▶ **TASK GOAL**
Determine the count of lines containing "axis" in the entries below and return only that figure.

INPUT DATA: Begin

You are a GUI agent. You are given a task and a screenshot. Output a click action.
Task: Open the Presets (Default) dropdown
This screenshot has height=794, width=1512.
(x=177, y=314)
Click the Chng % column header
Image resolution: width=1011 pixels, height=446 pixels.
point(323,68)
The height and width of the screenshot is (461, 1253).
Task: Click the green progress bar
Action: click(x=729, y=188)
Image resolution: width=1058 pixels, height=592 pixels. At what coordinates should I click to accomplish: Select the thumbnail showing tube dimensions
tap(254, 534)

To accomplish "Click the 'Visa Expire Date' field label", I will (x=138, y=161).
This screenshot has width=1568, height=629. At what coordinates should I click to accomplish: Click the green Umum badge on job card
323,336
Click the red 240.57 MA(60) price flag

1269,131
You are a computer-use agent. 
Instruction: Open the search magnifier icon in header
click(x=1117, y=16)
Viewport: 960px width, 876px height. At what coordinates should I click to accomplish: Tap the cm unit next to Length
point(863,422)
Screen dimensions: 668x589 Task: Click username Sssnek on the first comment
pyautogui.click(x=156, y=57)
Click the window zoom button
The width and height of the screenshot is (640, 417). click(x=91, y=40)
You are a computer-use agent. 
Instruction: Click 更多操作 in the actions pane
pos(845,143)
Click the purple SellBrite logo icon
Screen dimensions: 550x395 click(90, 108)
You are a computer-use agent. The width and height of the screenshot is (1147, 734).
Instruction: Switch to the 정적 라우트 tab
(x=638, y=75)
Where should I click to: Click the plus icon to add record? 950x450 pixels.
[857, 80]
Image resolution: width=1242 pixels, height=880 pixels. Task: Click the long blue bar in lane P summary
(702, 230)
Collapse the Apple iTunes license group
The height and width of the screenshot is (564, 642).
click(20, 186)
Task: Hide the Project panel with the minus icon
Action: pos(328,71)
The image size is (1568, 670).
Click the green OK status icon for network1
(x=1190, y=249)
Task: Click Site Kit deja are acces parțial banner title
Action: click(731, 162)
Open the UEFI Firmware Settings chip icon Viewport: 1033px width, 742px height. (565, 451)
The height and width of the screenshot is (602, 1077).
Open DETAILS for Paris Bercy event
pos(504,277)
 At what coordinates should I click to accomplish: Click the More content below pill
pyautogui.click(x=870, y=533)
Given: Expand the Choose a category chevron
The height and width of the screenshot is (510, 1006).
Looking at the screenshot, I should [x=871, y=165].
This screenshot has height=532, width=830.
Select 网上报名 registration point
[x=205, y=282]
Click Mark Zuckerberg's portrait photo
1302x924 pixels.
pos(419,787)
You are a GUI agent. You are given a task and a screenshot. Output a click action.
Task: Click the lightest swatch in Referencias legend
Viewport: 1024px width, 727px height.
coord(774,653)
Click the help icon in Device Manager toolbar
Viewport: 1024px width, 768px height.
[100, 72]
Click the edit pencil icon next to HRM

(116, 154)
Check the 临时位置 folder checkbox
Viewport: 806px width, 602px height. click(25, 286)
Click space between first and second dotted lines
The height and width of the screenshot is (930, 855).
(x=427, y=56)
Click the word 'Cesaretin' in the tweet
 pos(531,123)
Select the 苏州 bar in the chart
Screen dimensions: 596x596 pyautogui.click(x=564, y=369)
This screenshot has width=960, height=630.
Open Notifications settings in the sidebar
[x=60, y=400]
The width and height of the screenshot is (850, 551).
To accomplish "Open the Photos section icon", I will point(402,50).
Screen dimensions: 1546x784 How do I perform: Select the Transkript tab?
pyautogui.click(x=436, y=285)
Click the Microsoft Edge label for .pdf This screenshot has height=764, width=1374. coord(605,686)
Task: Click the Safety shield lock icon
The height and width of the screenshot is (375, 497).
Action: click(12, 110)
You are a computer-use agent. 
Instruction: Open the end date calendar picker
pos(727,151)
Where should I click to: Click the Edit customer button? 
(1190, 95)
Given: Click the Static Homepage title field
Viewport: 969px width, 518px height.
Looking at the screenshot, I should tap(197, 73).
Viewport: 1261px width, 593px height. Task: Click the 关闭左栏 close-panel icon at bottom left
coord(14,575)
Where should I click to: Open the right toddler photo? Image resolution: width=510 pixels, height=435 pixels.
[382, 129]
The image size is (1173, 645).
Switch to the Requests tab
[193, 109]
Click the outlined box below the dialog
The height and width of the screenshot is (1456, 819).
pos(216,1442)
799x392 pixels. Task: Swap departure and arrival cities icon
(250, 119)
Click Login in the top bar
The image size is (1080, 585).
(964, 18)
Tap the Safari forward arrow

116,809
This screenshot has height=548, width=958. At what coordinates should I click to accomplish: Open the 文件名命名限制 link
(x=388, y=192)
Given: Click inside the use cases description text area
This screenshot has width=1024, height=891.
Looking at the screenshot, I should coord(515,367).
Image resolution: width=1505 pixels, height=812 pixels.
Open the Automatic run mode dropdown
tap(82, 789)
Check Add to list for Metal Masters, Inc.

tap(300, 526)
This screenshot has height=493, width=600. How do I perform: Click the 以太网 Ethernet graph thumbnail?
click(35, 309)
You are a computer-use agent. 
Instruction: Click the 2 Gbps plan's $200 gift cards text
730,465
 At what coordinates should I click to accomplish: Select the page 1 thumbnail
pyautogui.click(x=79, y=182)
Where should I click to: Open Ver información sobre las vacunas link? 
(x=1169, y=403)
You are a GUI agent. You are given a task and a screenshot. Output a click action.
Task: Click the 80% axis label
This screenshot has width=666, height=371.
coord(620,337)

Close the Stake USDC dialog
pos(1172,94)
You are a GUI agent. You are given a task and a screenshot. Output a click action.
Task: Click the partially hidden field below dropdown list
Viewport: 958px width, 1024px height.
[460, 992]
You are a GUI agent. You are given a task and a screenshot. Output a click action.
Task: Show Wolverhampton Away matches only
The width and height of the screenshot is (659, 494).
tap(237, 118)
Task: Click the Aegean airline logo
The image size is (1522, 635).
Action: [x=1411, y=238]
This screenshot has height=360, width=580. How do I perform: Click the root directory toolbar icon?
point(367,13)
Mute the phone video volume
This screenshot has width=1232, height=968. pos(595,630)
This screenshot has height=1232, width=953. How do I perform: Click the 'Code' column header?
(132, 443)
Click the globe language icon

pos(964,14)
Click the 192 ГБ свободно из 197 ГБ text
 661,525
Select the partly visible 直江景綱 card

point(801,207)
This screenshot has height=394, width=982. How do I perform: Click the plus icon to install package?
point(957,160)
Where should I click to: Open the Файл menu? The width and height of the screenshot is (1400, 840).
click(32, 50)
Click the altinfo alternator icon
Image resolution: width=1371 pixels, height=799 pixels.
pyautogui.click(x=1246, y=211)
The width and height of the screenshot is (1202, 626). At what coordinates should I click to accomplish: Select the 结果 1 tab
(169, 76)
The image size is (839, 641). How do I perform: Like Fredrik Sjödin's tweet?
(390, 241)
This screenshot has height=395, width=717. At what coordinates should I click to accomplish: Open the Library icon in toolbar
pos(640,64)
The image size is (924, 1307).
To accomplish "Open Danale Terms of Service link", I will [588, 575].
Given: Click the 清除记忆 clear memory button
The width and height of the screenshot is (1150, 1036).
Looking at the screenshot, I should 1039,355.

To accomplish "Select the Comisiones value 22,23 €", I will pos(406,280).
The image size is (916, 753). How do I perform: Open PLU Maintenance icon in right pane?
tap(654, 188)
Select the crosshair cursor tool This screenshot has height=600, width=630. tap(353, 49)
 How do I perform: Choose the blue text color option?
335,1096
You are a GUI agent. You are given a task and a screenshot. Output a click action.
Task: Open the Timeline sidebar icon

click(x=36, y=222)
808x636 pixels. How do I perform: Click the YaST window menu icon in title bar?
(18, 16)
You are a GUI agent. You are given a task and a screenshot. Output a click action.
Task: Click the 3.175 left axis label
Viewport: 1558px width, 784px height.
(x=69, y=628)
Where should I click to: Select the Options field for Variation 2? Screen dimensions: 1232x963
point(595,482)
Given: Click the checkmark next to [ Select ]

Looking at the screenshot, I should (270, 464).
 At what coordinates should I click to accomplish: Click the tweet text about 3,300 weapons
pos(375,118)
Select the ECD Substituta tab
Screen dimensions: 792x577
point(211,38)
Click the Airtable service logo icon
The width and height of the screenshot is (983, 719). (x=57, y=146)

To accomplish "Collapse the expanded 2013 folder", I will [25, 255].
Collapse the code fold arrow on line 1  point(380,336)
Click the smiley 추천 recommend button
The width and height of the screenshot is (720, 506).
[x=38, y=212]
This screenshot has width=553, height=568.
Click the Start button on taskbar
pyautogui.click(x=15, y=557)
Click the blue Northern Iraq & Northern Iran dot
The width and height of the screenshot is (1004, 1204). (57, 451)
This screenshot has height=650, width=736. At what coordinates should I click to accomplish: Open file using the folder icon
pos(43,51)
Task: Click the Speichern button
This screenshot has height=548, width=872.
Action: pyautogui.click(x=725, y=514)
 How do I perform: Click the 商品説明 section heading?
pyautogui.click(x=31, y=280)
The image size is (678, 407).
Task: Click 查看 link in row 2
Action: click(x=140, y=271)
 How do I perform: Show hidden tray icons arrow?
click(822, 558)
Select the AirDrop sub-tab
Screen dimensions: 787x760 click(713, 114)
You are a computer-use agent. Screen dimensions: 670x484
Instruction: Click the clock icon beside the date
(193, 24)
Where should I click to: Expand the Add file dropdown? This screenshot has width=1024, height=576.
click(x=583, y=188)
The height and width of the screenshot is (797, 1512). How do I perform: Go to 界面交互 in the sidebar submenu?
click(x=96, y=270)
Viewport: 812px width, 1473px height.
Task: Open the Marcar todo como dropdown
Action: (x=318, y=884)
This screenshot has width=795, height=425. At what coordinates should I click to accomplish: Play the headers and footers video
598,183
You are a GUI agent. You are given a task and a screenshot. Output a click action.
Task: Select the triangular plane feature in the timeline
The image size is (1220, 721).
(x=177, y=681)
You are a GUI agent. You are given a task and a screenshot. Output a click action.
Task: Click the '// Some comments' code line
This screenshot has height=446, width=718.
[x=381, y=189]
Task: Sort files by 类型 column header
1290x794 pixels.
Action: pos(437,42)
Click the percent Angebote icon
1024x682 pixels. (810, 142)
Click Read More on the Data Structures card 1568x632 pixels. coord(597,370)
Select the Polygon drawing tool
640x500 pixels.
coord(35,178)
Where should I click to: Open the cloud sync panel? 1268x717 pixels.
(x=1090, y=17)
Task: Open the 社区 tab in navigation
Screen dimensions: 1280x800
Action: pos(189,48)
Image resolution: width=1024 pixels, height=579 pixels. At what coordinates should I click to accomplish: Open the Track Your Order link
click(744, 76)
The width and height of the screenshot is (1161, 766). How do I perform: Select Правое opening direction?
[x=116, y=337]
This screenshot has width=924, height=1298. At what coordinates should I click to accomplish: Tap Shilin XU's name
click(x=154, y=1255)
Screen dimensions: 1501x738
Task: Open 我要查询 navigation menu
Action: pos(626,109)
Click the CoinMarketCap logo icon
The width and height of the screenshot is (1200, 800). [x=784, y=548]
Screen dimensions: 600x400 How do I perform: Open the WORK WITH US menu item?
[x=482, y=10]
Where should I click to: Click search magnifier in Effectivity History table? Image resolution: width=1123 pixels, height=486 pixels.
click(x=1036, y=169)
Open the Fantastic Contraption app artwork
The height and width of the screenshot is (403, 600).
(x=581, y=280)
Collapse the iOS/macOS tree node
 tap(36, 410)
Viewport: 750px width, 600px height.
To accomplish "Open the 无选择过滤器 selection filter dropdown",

INPUT DATA: End

▶ **REPLY TO THE TASK**
2